─── PAGE ───

James Conquest Cross Black (May 9, 1842 – October 1, 1928) was a nineteenth-century politician and lawyer from Kentucky and Georgia.

Early life
Born in Stamping Ground, Kentucky, Black attended common schools as a child, attended high school in New Castle, Kentucky and graduated from Georgetown College in 1862.

During the Civil War, he enlisted as a private in Company A of the 9th Kentucky Cavalry in the Confederate Army.

After the close of the war, Black moved to Augusta, Georgia in 1865, studied law and was admitted to the bar in 1866, commencing practice in Augusta.

Career
He was a member of the Georgia House of Representatives from 1873 to 1877, served as president of the Augusta Orphan Asylum from 1879 to 1886, was a member of the Augusta city council and was Augusta city attorney.

─── AVAILABLE DATA ───

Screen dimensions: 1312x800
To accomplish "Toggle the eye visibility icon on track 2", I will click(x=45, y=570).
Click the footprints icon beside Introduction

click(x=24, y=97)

───

GIVEN REQUEST A — According to the biography of James Conquest Cross Black, in what year did he graduate from Georgetown College?
GIVEN REQUEST B — Continue the biography of James Conquest Cross Black from its last sentence.

FINAL RESULT A — 1862

FINAL RESULT B —
Black was elected as a Democrat to the United States House of Representatives in 1892, defeating incumbent Populist Tom Watson. Black and Watson faced off again in the election of 1894. Black was declared the winner of the election but Watson charged that the vote was fraudulent. Black agreed to resign his seat just after the opening of the 54th Congress so that a new election could be held. In the October 1895 special election, Black prevailed over Watson again, and thus took his seat back to fill the vacancy caused by his own resignation. He served in the House until 1897, not being a candidate for renomination in 1896. Afterward, he resumed practicing law in Augusta, Georgia until his death.

Death
Black died in Augusta on October 1, 1928. He was interred in Magnolia Cemetery in Augusta.

Notes

External links
 
 

'

1842 births
1928 deaths
Members of the Georgia House of Representatives
Kentucky Democrats
Georgia (U.S. state) lawyers
Confederate States Army soldiers
People from New Castle, Kentucky
People from Scott County, Kentucky
People of Kentucky in the American Civil War
Politicians from Augusta, Georgia
Georgia (U.S. state) city council members
Georgetown College (Kentucky) alumni
Democratic Party members of the United States House of Representatives from Georgia (U.S. state)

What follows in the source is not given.